Is a joint life policy a fit for you and your new spouse or partner? Would you each be better off with individual policies? One way to start is by looking at some individual coverage alternatives, for example, by trying the Guardian term life calculator or a similar online tool from another life insurance company. If you and your new spouse or partner still believe joint life is your best option, we suggest talking to a knowledgeable financial professional who can answer detailed questions about policy obligations and guide you to the right type of coverage. If you don't have someone to discuss insurance with, Guardian can help you find a nearby financial representative who will take the time to learn about your situation and present you and your partner with options that fit both your needs.
Can you get life insurance as a couple?
Yes. Joint life (sometimes called "couples life insurance") is coverage for two people – typically spouses or domestic partners – but the insurance company only pays a benefit when one of them dies. Some are term life insurance policies, but most are permanent whole life or universal life insurance.
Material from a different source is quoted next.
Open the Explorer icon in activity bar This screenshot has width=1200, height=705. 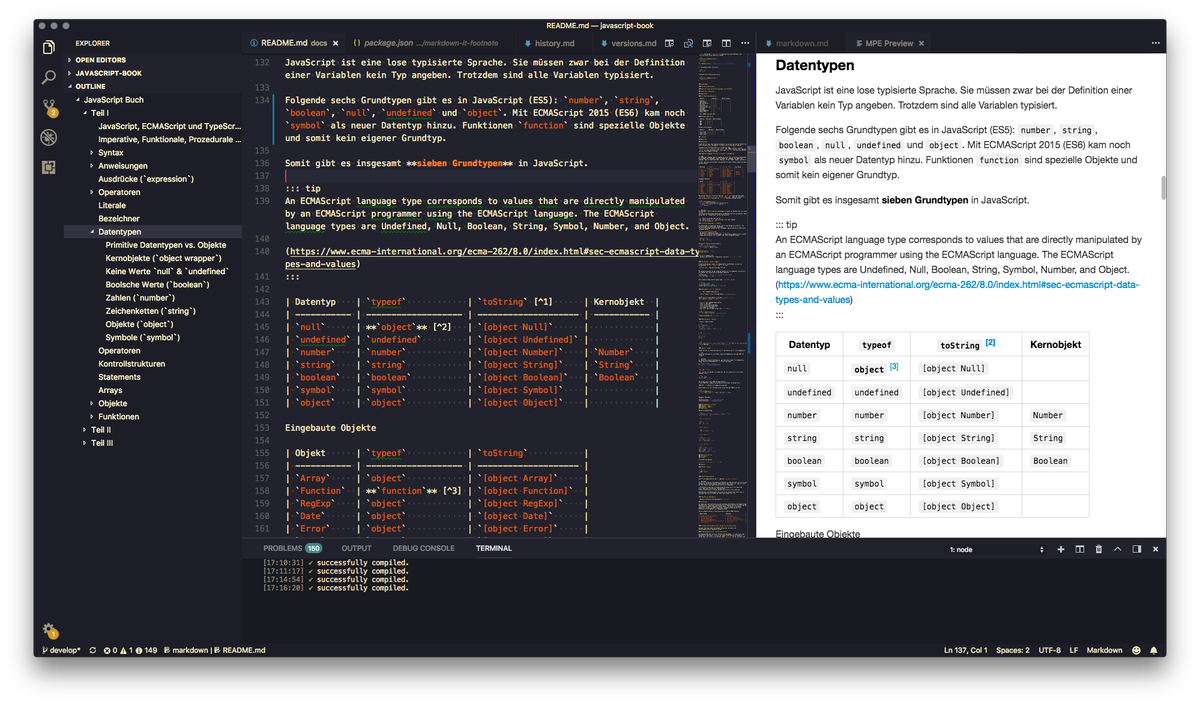click(47, 46)
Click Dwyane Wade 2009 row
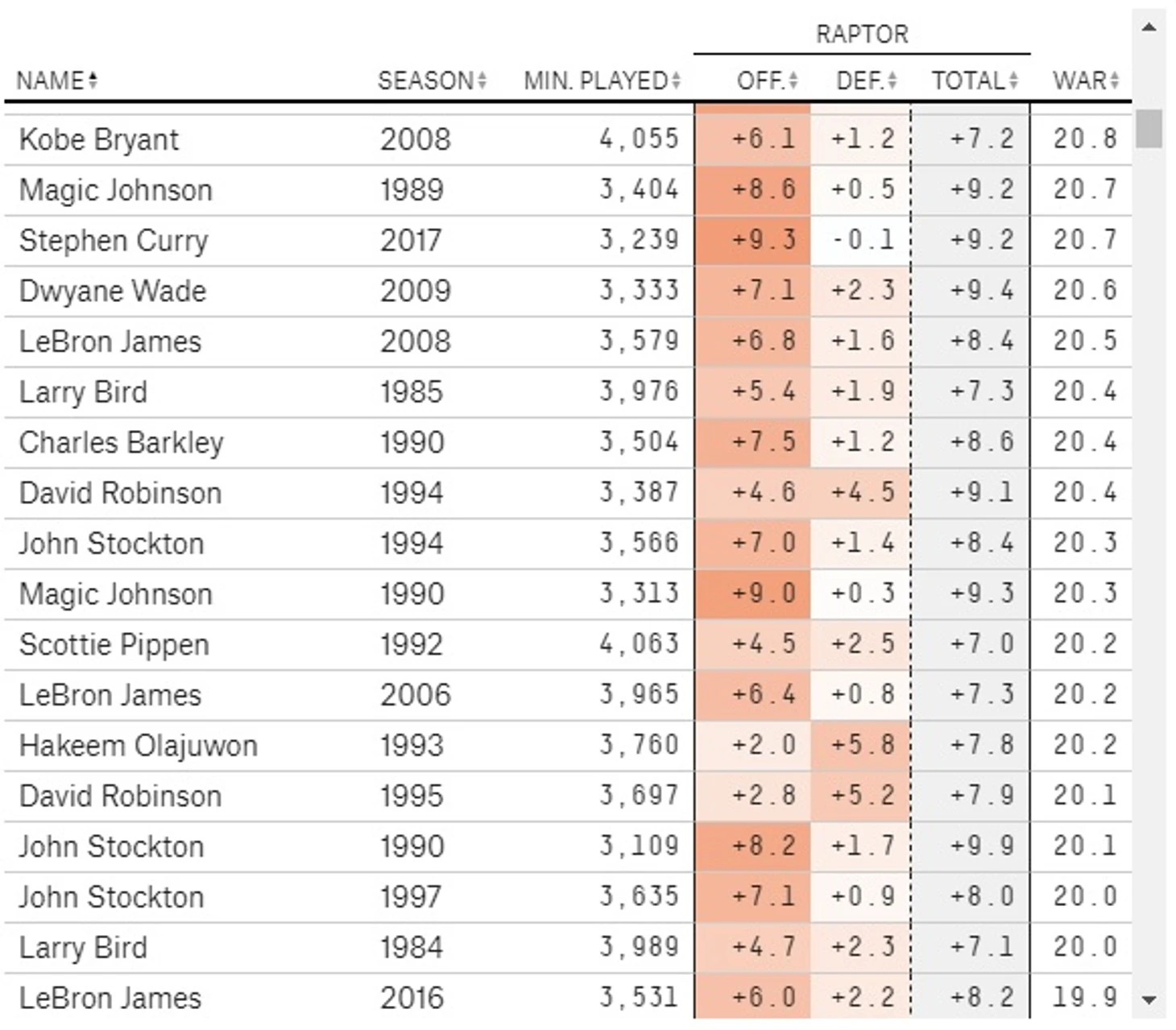The height and width of the screenshot is (1030, 1176). [568, 291]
How much life insurance should a married couple have?
Married couples with children (and unmarried couples) are often provided guidance to have at least enough life insurance to cover living expenses and financial obligations for the surviving partner and children until the youngest reaches adulthood. One simple way to determine how much coverage you need – and what it may cost – is by using Guardian's term life insurance calculator. You can also estimate your need using one of the popular rules of thumb, such as "Multiply your earnings by 10," or the DIME method that totals your Debts, Income over time, Mortgage obligations, and Education (college) expenses for your children.
Is it better to get joint or single life insurance?
If both members of a couple need the same level of coverage, it is typically less expensive to buy a single joint policy with a given face value (benefit amount) compared to two individual policies with the same face amount. Joint life insurance can be a fit for certain people, such as a young, dual-salary couple or older, affluent couples with complex estate planning needs. However, it also has limitations, so it may not be a fit for married couples.